[Opening Dataset excerpts section]

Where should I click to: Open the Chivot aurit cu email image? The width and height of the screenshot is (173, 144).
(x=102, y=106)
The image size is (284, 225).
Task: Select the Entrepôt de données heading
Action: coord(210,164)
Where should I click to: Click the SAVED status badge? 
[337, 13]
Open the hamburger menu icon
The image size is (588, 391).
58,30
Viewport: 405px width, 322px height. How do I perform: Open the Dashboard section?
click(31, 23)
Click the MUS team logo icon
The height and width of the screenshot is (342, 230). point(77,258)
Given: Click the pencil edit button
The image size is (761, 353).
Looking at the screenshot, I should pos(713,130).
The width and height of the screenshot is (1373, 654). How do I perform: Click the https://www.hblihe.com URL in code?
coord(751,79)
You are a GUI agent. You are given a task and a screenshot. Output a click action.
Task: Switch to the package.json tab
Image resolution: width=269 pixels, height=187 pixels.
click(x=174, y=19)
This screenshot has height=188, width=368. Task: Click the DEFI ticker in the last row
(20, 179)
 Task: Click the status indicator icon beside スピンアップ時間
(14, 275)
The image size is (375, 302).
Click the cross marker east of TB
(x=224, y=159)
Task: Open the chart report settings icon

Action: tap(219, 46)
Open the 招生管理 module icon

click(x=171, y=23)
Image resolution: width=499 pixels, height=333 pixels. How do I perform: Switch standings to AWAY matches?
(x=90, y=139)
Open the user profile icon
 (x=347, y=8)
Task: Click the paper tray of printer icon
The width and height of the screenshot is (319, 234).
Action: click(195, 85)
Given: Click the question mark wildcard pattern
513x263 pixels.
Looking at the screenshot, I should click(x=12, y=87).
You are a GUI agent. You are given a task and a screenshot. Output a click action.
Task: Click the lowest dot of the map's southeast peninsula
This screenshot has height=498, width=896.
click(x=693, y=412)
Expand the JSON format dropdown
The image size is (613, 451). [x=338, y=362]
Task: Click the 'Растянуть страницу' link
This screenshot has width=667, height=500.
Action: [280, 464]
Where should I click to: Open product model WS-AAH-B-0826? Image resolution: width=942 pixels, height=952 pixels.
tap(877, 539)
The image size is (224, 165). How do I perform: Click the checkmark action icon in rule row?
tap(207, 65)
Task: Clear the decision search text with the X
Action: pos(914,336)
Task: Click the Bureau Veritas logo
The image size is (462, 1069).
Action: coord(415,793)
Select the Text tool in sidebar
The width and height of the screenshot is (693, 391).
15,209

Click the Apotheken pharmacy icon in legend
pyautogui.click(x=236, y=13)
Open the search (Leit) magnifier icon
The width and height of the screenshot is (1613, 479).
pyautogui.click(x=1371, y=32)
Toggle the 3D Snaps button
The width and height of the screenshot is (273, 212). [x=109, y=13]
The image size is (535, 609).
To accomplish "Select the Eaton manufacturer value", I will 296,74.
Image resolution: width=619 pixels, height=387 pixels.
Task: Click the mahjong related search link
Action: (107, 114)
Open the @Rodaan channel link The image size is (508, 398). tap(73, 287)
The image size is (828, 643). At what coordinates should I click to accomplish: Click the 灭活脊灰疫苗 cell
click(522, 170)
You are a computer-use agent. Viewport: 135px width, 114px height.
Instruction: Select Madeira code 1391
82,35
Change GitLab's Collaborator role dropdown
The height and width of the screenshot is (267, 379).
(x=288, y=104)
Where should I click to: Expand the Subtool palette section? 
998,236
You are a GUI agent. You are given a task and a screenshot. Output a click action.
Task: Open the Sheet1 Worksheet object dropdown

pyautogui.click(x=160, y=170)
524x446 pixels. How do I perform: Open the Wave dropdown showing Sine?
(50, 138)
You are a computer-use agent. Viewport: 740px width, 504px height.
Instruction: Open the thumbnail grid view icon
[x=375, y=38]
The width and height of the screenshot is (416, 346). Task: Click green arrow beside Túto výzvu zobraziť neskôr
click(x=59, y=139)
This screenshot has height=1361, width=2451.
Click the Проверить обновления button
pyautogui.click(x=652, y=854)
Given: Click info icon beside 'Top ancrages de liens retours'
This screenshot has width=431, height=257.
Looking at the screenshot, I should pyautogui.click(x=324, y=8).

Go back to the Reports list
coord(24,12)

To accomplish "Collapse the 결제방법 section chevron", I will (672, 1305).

[Closing Dataset excerpts section]

About this exercise. Look through the entries above and copy each line that has "computer" in it.

Answer for the task.
You are a computer-use agent. Viewport: 135px width, 114px height.
You are a computer-use agent. Viewport: 740px width, 504px height.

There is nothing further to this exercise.